O2’s Weve pulls out of delivering mobile ads

From today, Weve said it will stop taking new bookings for mobile advertising campaigns. In a statement, O2 said the move would allow it to “solely focus messaging on O2 services and customer loyalty”.

Weve, meanwhile, will continue to work with its clients to ensure any existing campaigns already in place are delivered.

Martin Weller, managing director of Weve, said: “While Weve is, for now, stepping back from delivering mobile advertising, our customers and partners will continue to receive the highest levels of service and delivery for existing campaigns, while we explore and transition to a new business model.”

Weve was set up as a joint venture between O2, EE and Vodafone in 2013, and had ambitions to challenge Apple, Google and Facebook’s dominance in mobile by moving into mobile display ads and data-sharing for programmatic trading.

Data from mobile users who opted in to receive mobile marketing communications from the three networks was made available to marketers, with information ranging from call history to real-time location data. Previously, mobile marketing was limited to messaging people in geo-fenced areas.

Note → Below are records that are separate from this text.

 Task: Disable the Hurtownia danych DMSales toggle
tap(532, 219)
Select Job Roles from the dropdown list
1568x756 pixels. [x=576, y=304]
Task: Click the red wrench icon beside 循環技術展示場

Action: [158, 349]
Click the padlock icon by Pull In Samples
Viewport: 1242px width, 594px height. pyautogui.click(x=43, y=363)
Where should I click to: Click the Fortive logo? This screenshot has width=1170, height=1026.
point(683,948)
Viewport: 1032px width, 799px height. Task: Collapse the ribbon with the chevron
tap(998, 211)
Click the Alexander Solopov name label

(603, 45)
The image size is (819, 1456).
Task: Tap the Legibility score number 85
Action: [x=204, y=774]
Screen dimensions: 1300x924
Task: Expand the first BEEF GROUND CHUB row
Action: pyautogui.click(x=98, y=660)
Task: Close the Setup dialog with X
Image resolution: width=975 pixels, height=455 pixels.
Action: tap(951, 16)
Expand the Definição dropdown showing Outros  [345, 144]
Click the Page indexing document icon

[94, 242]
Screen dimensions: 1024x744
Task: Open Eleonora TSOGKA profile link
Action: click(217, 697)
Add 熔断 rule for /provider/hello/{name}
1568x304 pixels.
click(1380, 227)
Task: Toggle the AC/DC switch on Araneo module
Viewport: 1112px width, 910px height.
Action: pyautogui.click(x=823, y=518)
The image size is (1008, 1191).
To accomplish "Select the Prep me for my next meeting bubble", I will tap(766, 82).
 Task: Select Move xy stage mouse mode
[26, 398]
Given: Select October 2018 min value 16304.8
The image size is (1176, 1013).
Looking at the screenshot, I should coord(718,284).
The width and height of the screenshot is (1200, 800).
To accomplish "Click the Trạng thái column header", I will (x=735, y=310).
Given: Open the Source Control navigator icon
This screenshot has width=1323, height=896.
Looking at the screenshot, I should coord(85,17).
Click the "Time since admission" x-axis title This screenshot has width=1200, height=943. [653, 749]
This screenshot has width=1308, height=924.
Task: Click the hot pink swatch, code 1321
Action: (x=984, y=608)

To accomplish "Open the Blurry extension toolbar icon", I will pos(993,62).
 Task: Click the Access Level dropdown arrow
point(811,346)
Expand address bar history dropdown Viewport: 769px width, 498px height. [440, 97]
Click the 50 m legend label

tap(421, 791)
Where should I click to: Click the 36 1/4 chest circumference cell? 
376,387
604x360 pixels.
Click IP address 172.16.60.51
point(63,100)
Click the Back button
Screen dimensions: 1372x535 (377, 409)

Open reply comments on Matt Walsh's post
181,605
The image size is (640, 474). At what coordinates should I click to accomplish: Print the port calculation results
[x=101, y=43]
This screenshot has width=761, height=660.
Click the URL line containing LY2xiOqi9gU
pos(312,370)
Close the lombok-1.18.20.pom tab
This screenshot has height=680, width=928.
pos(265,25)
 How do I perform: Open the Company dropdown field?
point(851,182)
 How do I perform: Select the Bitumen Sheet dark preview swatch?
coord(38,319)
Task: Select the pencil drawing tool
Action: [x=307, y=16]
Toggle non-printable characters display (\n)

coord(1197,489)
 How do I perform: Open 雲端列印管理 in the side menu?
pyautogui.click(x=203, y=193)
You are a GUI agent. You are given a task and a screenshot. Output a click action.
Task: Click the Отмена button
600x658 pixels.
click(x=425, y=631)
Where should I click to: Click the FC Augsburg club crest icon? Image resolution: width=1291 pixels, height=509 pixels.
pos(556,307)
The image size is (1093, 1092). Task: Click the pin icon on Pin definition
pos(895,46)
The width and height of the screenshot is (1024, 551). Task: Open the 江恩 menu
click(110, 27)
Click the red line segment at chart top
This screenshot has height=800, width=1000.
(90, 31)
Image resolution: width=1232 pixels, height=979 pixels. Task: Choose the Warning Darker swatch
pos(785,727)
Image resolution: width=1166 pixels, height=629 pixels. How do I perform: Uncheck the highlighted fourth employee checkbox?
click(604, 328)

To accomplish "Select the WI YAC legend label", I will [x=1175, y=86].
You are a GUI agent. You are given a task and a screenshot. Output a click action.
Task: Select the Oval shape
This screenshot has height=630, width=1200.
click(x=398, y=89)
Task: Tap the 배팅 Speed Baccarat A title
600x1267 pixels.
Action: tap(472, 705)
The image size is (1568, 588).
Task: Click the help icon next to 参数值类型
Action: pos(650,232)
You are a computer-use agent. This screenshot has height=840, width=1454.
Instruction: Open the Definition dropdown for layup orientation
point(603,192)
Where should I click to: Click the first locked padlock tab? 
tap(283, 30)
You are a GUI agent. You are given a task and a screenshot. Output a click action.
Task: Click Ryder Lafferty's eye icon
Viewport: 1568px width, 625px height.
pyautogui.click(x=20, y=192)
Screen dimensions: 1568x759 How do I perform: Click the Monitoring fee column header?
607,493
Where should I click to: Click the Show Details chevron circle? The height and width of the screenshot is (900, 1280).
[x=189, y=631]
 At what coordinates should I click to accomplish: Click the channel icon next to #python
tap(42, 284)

Brands, meanwhile, would be able to use Weve to launch joined-up mobile campaigns, rather than one-off pushes run through the individual operators.

O2's Weve pulls out of delivering mobile ads

Before a trial of display ads in 2015, Weve had specialised in sending text-message ads for hundreds of brands. The company’s then commercial director, Nigel Clarkson, said Weve’s first-party data was only rivalled by Apple, Google and Facebook. Clarkson left at the end of 2015 to join Yahoo (now Oath) and his replacement, Tom Pearman, left two years later for Apple and was replaced by Weller.

While opportunities to employ data in mobile marketing have grown in recent years, so too has ad-blocking on digital devices. Emarketer’s latest data shows that the UK now has 12.2 million users of ad blockers – 22% of internet users. Of these, 4.6 million use ad-blocking software on a smartphone, compared to 10.9 million on desktop.

O2’s rival Three controversially announced in 2016 it would start trailing ad-blockers at network carrier level. Later that year Three dropped ad-blocking plans and instead urged the mobile industry to create better ads.

Three’s challenge to the industry was followed by O2 chief executive Mark Evans’ suggestion that it would give users “more control” to reduce the number of ads they see on a mobile device.

Speaking to Campaign at last year’s Mobile World Congress, Evans said: “I think there are customers that loathe advertising and don’t want anything to do with it and would want systems in place that would stop it. There are others that for whatever reasons would welcome it.”

Nevertheless, mobile adspend in the UK has continued to surge as average daily smartphone usage has climbed to two hours. In 2017 mobile spend overtook TV for the first time and reached £5.22bn, according to the Advertising Association/Warc Expenditure Report.